L’apprentissage des abeilles perturbé par les métaux lourds

Alors que les produits agrochimiques sont déjà identifiés comme des causes importantes du déclin des pollinisateurs, des chercheurs démontrent que le plomb ou l’arsenic, par exemple, affectent les capacités cognitives, et donc de survie, des abeilles.

Des abeilles désorientées, qui perdent l’odorat et ne savent plus vers quelles fleurs se tourner pour butiner : les effets des métaux lourds sur cet insecte pollinisateur commencent tout juste à être étudiés, mais ils s’avèrent dévastateurs. C’est ce qu’a mis en évidence une équipe de chercheurs conduite par Mathieu Lihoreau, du Centre de recherches sur la cognition animale1 (CRCA), à Toulouse, lors d’une étude menée dans l’ancienne mine d’or de Salsigne (Aude), dans le massif de la montagne Noire.

CONSIGNES —
- A) Recopiez le passage de l'article sur les abeilles et les métaux lourds qui s'ouvre sur les mots « L’apprentissage des abeilles » et se clôt sur « la montagne Noire. ».
- B) Selon l'article sur les abeilles et les métaux lourds, pourquoi le plomb ou l'arsenic menacent-ils la survie des abeilles ? Répondez en une à trois phrases.
- C) Reformulez sous forme de liste le paragraphe de l'article sur les abeilles et les métaux lourds qui commence par « Des abeilles désorientées », en conservant ses faits essentiels.

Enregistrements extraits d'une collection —
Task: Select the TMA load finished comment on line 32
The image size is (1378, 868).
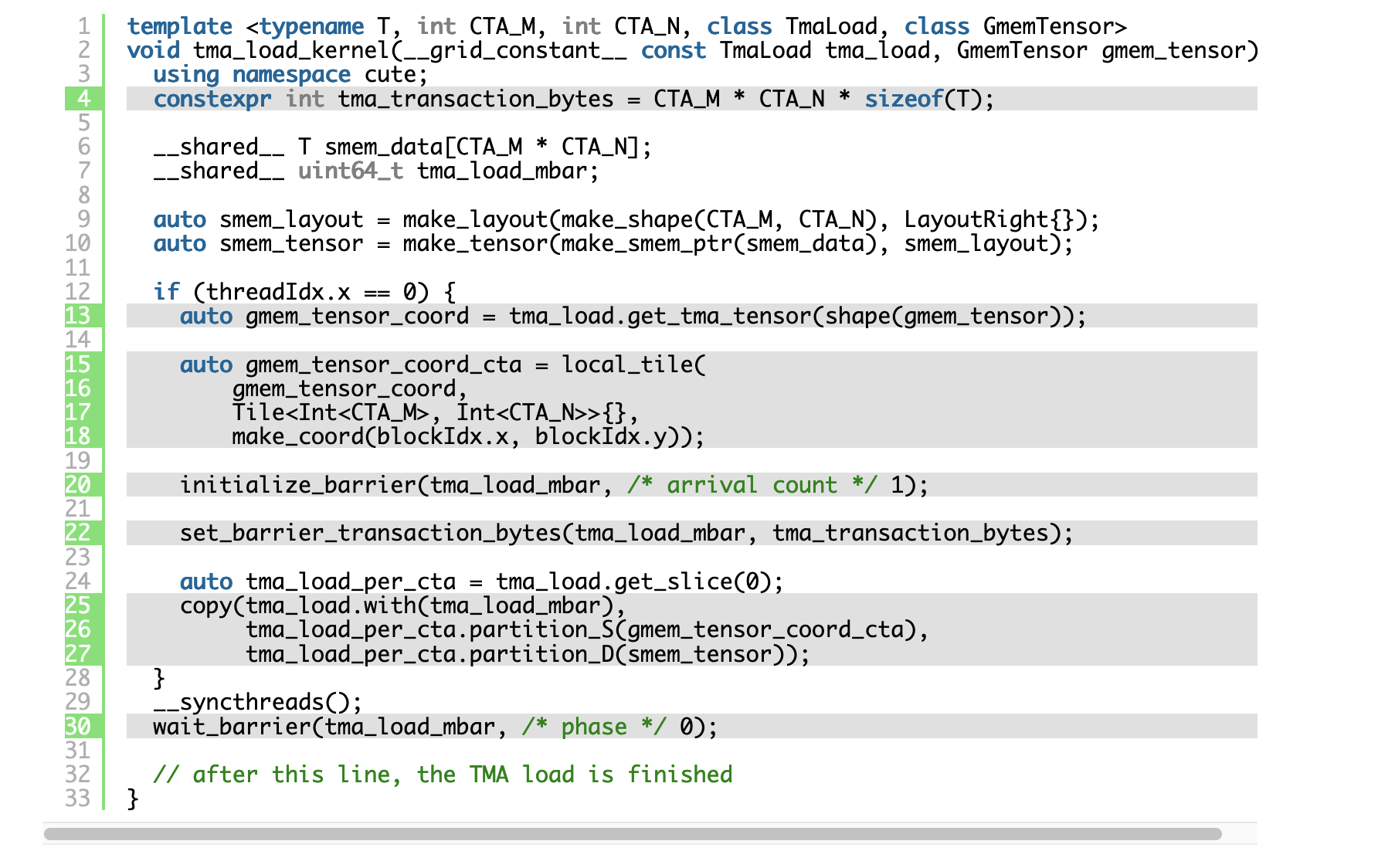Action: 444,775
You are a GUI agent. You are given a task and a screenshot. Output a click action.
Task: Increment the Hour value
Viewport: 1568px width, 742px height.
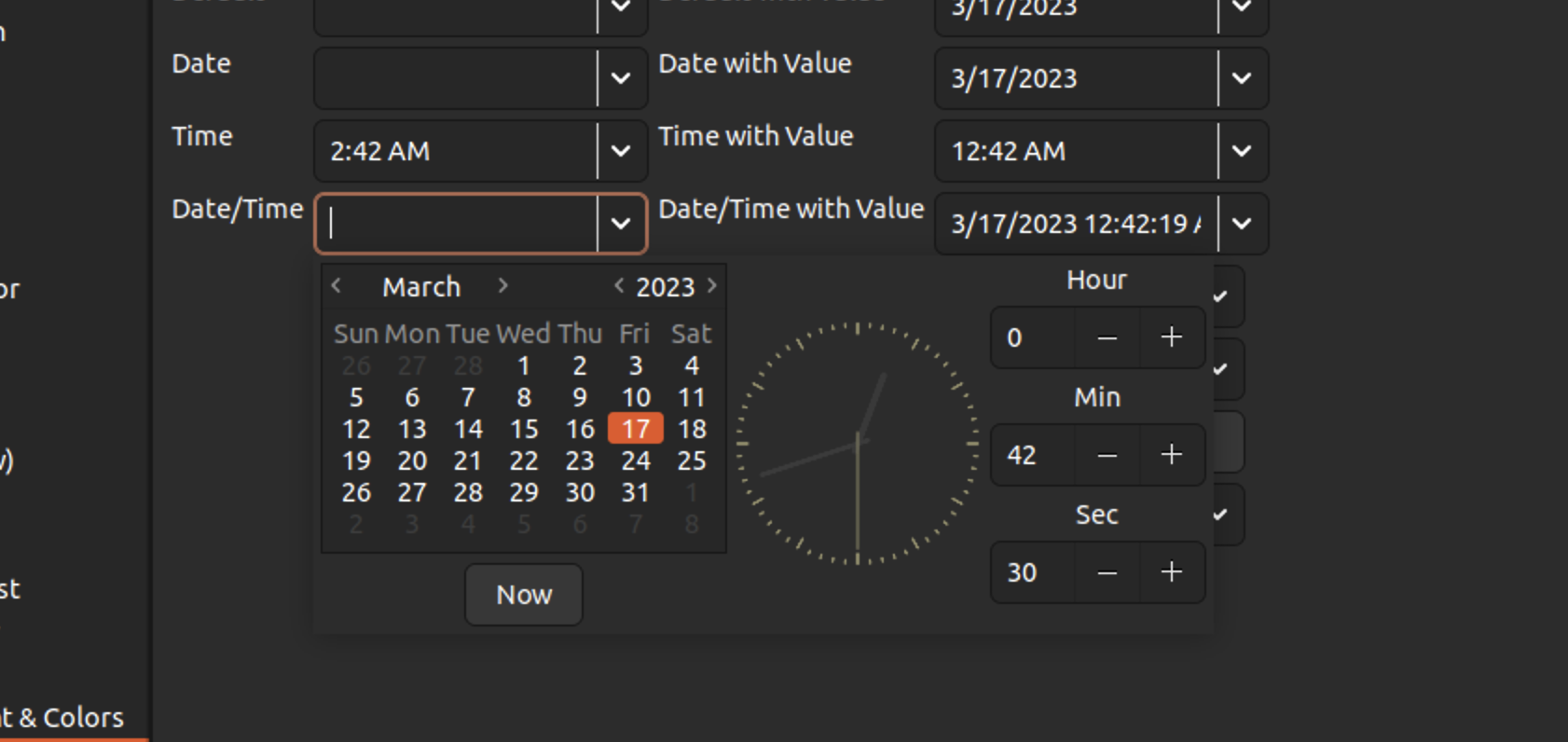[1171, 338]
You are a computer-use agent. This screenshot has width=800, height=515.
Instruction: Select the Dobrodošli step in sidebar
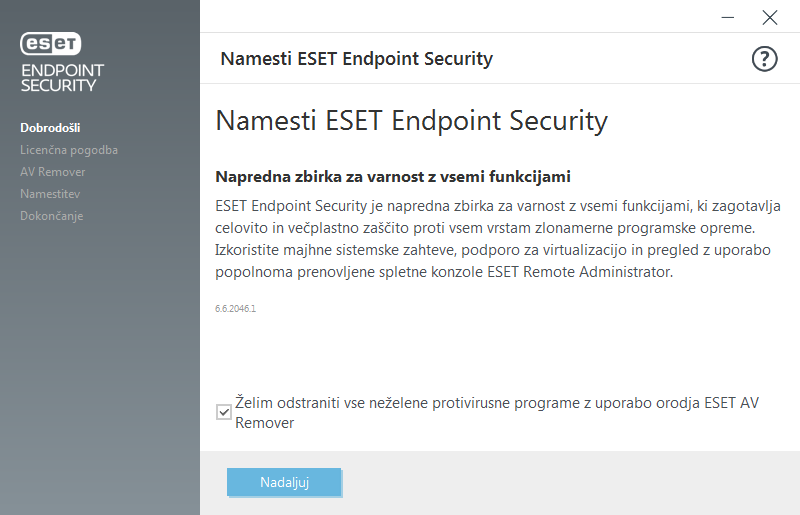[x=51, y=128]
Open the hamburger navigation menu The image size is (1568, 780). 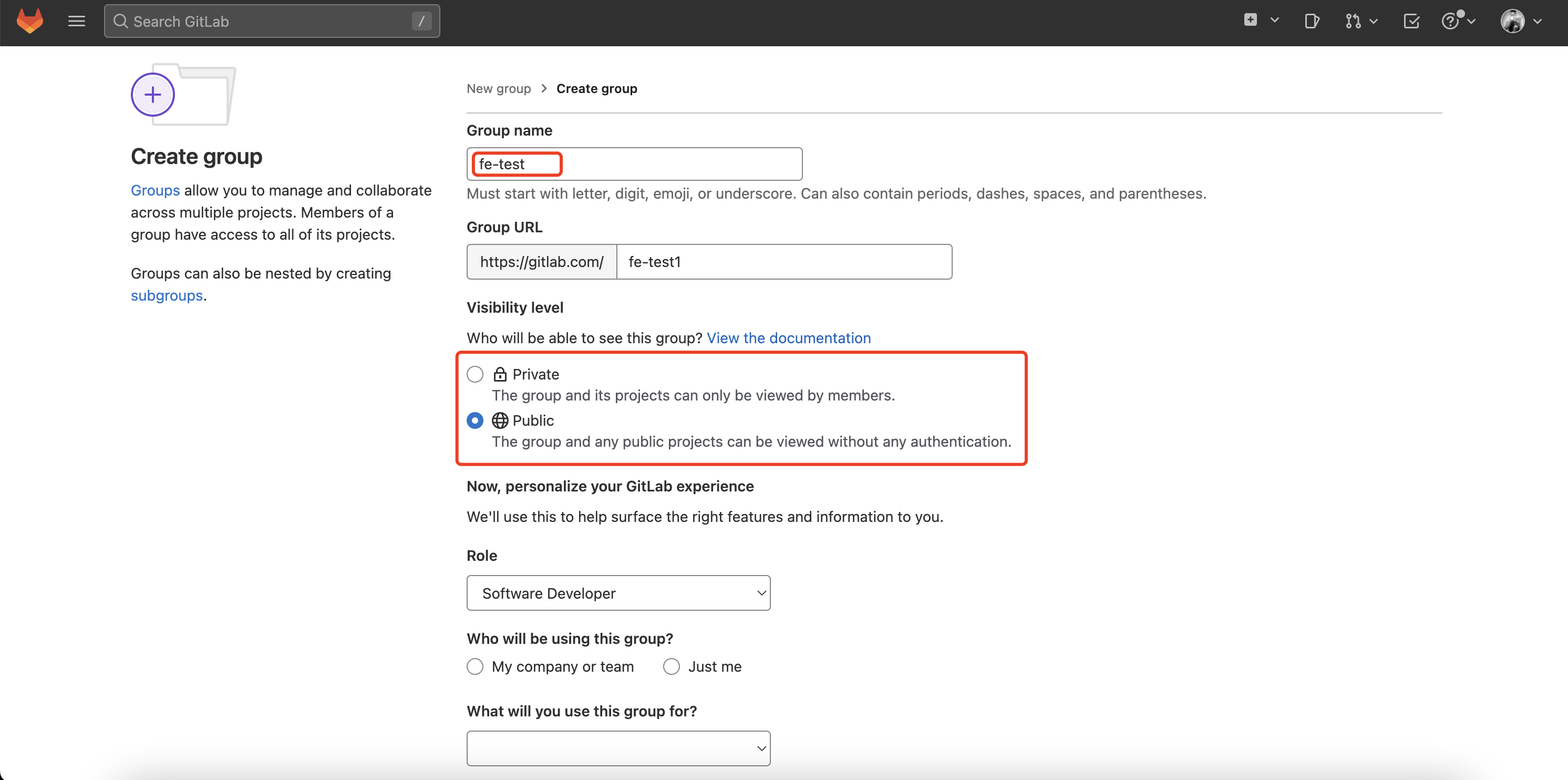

--

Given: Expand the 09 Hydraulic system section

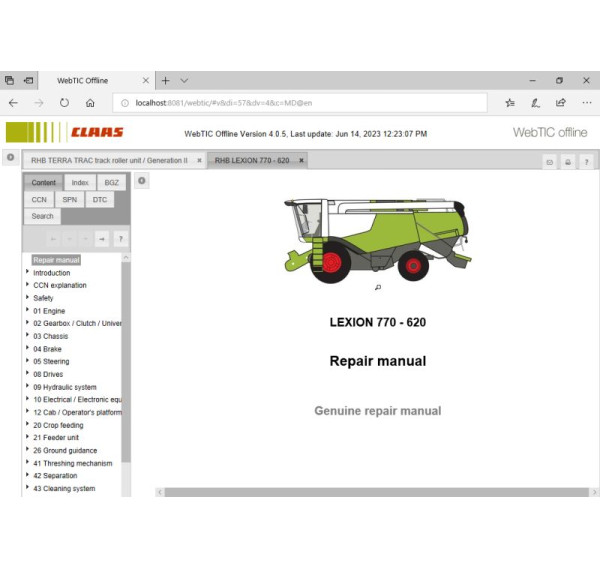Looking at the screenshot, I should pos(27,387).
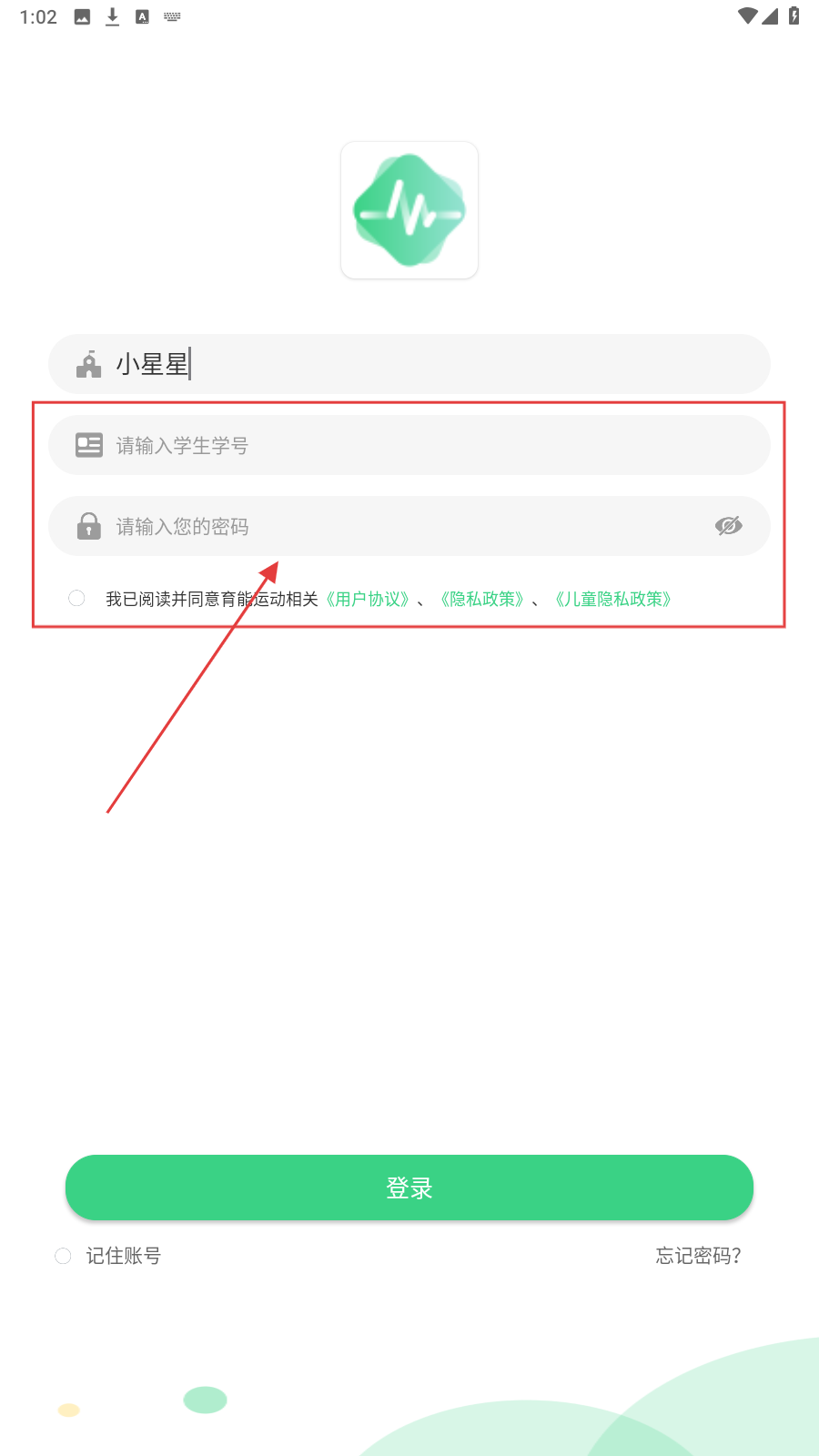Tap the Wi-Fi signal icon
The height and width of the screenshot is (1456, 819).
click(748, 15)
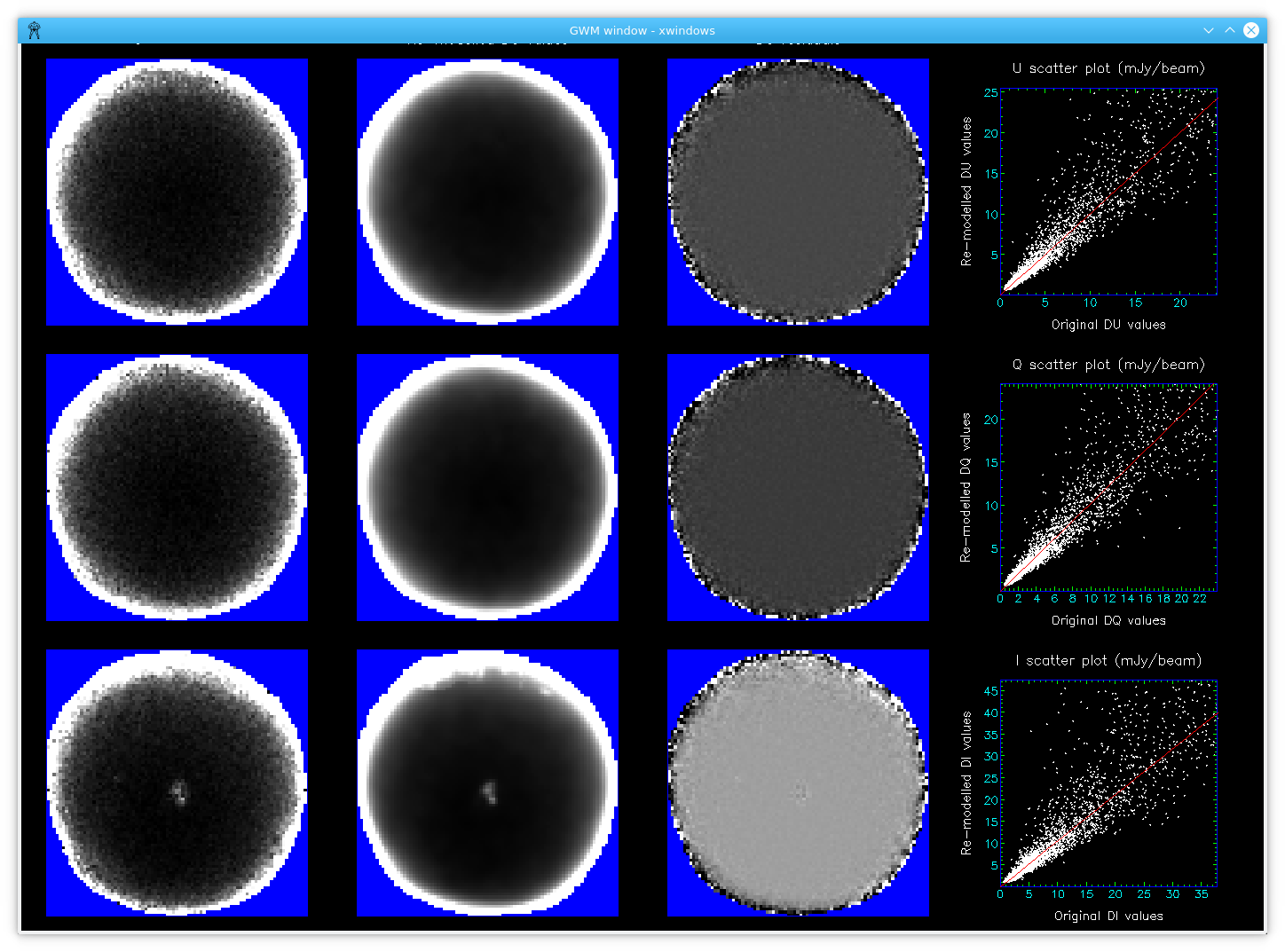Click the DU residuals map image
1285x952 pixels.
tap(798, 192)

CORRIGÉ DE L'EXERCICE —
- A)
L’apprentissage des abeilles perturbé par les métaux lourds

Alors que les produits agrochimiques sont déjà identifiés comme des causes importantes du déclin des pollinisateurs, des chercheurs démontrent que le plomb ou l’arsenic, par exemple, affectent les capacités cognitives, et donc de survie, des abeilles.

Des abeilles désorientées, qui perdent l’odorat et ne savent plus vers quelles fleurs se tourner pour butiner : les effets des métaux lourds sur cet insecte pollinisateur commencent tout juste à être étudiés, mais ils s’avèrent dévastateurs. C’est ce qu’a mis en évidence une équipe de chercheurs conduite par Mathieu Lihoreau, du Centre de recherches sur la cognition animale1 (CRCA), à Toulouse, lors d’une étude menée dans l’ancienne mine d’or de Salsigne (Aude), dans le massif de la montagne Noire.

- B) Le plomb ou l'arsenic affectent les capacités cognitives des abeilles, et donc leurs capacités de survie. Elles deviennent désorientées, perdent l'odorat et ne savent plus vers quelles fleurs se tourner pour butiner.

- C)
- Effets des métaux lourds sur les abeilles : désorientation, perte de l'odorat, incapacité à savoir vers quelles fleurs se tourner pour butiner.
- L'étude de ces effets ne fait que commencer, mais ils s'avèrent dévastateurs.
- Ces effets ont été mis en évidence par une équipe conduite par Mathieu Lihoreau, du Centre de recherches sur la cognition animale (CRCA), à Toulouse.
- L'étude a été menée dans l'ancienne mine d'or de Salsigne (Aude), dans le massif de la montagne Noire.